The current knowledge boom seemingly has resulted in less time for imparting basic clinical skills and materials training to our students. Also apparently we are in dearth of teachers who actually have the clinical skills to teach basic tooth preserving preparations and probably the cost of setting up a dental office is making it necessary for practitioners to consider treatment options based more on the financial needs of the practice than on the dental health needs of the patients. [5] All these factors contribute to the dilution of standards in dental education, which will make our students turn a laughing stock in foreign soil. Whatever be the exercise, we should not loose sight of the fact that conscience should prevail in conducting a fair and standard examination. We should prepare the students to take on global challenges, given the sheer competition at home and overseas. And many licensing authorities in foreign countries still have class II as their exercise to qualify to practice even general dentistry.

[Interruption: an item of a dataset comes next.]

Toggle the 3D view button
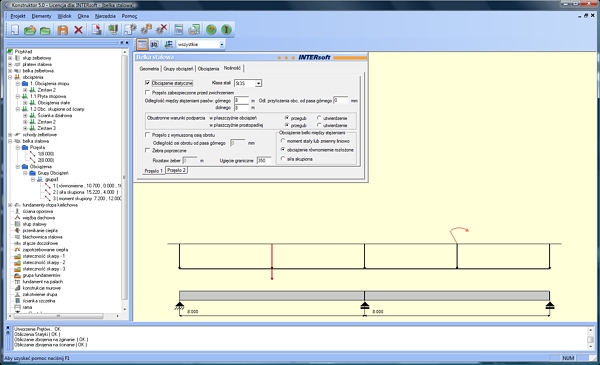Viewport: 600px width, 365px height. [154, 44]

So the dental degree awarded in India should in no way be inferior to those in other countries just because we have done away with class II, in which case, we are doing a disservice to our students. And the ultimate goal of undergraduate clinical examination should be to make the Indian dental degree on par with others from developed nations.

References

1Bernardo M, Lius H, Martin MD, Leroux BG, Rue T, Leitao J, et al. Survival and reasons for failure of amalgam versus composite posterior restorations placed in a randomized clinical trial. J Am Dent Assoc 2007;138:775-83.
2Jackson RD, Morgan M. The new posterior resins and a simplified placement technique. J Am Dent Assoc 2000;131:375-83.
3Mjor IA. Long term cost of restorative therapy using different materials. Scand J Dent Res 1992;100:60-5.
4van Meerbeek B, van Landyut K, DeMunck J, Hashimoto M, Peumans M, Lambrechts P, et al. Technique sensitivity of contemporary adhesives. Dent Mat J 2005;24:1-13.
5Keene RC. From where I sit "Who's driving our dental bus?" Operat Dent 2008;33:473-4.